[Opening Supplied records section]
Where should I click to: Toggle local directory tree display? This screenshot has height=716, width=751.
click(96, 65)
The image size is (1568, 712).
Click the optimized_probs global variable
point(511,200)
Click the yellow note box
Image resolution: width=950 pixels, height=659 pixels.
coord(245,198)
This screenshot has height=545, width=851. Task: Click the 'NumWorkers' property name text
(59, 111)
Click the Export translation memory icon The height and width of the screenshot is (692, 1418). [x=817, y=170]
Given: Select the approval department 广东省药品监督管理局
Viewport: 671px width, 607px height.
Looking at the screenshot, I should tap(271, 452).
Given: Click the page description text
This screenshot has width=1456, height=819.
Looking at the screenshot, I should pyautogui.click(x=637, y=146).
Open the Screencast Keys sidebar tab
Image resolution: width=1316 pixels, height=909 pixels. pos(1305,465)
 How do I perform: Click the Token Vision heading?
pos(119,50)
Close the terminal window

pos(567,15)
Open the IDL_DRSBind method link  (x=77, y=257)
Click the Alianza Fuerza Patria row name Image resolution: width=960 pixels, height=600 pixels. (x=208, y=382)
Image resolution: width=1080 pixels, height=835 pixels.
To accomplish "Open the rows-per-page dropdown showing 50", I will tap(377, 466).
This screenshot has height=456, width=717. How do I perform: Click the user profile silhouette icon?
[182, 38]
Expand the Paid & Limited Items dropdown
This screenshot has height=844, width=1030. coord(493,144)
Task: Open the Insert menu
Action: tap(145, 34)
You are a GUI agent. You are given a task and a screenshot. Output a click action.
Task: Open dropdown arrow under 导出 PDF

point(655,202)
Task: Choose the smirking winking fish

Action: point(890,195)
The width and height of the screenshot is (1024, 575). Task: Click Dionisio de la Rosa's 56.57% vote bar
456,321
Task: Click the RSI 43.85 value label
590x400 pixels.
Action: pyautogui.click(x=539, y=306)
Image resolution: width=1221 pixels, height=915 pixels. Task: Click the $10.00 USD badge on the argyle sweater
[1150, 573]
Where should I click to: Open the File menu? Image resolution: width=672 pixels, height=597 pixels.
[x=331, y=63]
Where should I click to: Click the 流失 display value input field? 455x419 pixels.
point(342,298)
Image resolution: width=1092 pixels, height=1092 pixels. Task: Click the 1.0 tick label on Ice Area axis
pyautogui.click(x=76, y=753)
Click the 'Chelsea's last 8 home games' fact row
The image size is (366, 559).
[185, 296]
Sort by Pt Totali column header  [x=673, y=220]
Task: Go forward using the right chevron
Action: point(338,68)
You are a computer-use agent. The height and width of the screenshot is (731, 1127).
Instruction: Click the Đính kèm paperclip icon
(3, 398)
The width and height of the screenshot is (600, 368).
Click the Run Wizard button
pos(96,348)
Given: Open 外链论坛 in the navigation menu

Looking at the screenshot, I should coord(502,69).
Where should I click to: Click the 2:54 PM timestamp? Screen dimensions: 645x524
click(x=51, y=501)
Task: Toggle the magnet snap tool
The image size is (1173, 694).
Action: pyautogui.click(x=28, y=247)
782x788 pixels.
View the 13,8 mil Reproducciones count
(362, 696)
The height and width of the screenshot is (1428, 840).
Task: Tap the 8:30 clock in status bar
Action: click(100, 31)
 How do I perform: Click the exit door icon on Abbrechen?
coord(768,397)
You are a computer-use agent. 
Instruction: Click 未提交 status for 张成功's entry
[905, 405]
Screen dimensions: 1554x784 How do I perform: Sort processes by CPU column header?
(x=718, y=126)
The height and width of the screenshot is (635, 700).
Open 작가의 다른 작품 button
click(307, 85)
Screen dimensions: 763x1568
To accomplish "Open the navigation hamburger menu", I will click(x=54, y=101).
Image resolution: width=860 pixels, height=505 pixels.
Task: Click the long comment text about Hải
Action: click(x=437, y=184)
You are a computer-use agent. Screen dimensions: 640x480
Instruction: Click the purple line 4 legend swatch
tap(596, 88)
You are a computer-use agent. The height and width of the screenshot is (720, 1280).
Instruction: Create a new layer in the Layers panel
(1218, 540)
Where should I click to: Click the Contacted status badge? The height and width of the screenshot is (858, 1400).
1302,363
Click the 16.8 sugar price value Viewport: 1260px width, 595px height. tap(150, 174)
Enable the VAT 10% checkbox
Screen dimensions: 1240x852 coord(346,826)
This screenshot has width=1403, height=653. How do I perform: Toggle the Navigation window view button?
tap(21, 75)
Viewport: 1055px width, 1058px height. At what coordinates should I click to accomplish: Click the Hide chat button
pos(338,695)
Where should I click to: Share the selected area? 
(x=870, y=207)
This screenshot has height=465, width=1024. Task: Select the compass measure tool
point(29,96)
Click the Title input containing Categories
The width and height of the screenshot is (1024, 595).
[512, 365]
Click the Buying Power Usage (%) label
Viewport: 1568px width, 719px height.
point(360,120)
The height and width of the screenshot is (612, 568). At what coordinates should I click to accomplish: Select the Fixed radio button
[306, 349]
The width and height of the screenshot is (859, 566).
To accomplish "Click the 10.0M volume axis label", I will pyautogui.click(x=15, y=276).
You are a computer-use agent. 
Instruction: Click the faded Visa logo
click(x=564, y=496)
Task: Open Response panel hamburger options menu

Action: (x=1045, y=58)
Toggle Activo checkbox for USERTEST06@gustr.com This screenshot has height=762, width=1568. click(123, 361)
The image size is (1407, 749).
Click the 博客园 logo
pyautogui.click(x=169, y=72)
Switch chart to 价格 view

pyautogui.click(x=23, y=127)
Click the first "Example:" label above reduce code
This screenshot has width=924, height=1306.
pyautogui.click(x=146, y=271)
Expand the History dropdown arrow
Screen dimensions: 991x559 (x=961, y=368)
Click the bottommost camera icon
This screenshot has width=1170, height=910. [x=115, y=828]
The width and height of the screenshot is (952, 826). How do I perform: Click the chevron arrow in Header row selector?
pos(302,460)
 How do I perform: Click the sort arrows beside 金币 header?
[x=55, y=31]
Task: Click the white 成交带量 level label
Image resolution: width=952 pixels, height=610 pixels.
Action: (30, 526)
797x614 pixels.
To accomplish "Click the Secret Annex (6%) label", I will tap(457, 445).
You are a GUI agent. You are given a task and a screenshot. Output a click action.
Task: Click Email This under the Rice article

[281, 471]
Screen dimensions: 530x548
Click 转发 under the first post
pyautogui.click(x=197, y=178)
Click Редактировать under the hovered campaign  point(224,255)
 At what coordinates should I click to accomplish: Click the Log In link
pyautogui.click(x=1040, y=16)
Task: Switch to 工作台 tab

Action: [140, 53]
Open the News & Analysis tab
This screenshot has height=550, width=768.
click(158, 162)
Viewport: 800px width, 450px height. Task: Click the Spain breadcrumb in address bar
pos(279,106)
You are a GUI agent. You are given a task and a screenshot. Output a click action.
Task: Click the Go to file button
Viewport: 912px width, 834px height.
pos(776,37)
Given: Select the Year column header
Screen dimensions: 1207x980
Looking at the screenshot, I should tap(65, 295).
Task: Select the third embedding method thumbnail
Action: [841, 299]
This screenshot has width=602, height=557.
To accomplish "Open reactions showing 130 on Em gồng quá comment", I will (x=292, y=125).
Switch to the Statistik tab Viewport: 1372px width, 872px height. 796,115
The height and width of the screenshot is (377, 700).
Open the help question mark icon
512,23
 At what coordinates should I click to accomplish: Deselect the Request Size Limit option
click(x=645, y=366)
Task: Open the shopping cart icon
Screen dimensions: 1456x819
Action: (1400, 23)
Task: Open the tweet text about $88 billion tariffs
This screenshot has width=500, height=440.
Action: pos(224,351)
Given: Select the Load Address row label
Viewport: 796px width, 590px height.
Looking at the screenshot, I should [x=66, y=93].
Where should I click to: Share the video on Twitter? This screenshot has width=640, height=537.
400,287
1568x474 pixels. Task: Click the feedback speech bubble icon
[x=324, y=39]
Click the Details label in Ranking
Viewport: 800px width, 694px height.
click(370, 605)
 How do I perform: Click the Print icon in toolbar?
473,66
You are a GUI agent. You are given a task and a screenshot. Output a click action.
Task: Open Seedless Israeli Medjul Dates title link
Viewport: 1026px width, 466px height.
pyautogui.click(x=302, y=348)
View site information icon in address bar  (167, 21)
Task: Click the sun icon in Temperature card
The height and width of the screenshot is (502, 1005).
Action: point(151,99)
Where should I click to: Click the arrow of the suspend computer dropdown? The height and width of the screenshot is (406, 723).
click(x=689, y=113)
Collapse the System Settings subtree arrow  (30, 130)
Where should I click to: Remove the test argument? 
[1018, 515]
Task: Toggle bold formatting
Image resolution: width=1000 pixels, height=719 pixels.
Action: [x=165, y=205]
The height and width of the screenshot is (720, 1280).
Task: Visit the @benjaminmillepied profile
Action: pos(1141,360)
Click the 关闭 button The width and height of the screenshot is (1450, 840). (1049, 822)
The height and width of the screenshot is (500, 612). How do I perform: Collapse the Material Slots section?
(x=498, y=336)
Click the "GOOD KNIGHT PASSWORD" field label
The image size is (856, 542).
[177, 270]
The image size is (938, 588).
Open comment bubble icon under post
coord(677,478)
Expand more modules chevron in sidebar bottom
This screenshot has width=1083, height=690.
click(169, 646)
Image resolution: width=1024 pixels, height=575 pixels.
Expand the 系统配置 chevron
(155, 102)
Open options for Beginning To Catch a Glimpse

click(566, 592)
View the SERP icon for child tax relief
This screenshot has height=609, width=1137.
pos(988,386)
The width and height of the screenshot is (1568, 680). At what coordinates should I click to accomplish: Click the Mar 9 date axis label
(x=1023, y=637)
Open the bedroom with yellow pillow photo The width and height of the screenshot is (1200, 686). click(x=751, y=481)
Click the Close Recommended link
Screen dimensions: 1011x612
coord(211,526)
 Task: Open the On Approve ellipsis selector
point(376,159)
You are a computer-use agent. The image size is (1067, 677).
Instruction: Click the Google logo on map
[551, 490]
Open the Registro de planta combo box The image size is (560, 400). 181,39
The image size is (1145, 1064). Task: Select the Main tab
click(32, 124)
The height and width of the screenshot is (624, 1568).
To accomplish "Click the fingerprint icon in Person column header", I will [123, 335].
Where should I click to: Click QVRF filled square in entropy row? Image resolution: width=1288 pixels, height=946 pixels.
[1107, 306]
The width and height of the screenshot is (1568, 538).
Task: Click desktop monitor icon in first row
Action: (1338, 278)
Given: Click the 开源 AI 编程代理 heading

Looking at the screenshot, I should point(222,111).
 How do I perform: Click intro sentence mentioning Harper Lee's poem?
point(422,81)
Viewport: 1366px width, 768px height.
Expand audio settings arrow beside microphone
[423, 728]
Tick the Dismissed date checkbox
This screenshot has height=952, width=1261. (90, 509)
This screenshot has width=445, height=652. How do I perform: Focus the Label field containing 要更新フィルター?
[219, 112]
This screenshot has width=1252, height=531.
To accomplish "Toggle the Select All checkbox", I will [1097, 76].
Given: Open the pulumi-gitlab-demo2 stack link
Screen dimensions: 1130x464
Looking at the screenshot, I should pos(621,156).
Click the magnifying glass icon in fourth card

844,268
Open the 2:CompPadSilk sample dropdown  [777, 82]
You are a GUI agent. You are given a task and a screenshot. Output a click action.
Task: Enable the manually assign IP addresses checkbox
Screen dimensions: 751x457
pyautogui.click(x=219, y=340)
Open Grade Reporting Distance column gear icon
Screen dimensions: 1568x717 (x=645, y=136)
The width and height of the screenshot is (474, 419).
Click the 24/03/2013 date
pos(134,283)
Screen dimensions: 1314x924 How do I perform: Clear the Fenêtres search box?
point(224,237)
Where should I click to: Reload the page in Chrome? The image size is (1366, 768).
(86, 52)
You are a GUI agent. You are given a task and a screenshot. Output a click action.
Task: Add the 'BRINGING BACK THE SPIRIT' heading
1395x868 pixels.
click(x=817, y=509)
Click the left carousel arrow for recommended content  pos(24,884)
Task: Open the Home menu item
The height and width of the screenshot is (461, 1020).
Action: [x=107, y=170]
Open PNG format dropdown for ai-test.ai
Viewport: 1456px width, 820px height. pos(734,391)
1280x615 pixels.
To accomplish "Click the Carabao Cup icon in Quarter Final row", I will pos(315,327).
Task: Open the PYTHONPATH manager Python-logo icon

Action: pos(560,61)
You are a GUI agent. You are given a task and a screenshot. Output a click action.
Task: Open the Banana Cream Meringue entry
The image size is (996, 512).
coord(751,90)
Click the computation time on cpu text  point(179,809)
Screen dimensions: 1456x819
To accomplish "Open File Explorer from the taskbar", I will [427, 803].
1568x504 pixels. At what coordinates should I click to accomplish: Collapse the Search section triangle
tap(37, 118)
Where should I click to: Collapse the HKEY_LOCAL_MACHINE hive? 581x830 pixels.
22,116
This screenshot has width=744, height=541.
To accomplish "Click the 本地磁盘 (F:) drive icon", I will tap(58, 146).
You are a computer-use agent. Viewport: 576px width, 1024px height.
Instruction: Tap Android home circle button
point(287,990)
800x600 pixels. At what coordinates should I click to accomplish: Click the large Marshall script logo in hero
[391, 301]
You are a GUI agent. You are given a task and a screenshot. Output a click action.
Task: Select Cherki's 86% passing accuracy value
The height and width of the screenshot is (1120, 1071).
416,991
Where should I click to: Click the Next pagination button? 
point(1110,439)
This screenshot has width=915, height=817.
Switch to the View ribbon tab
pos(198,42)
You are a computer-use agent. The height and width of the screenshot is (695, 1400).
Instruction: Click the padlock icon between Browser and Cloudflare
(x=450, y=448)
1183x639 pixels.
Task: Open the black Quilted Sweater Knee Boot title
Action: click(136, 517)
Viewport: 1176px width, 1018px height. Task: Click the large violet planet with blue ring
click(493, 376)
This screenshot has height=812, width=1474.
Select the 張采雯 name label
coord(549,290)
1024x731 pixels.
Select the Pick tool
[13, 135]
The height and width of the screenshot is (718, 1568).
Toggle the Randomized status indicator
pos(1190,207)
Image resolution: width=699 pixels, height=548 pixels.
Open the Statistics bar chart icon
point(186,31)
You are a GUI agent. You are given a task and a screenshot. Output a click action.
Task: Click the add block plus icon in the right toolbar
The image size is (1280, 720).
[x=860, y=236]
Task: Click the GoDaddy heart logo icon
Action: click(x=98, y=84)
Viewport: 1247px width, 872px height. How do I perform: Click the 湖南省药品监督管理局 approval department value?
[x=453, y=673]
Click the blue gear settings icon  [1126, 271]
[Closing Supplied records section]
**Task goal:** Copy out, word for word, the part of the entries above that begins at the line with "Task: Open Response" and ends at the line with "The image size is (1407, 749).", including both.

**Solution for this task:**
Task: Open Response panel hamburger options menu

Action: (x=1045, y=58)
Toggle Activo checkbox for USERTEST06@gustr.com This screenshot has height=762, width=1568. click(123, 361)
The image size is (1407, 749).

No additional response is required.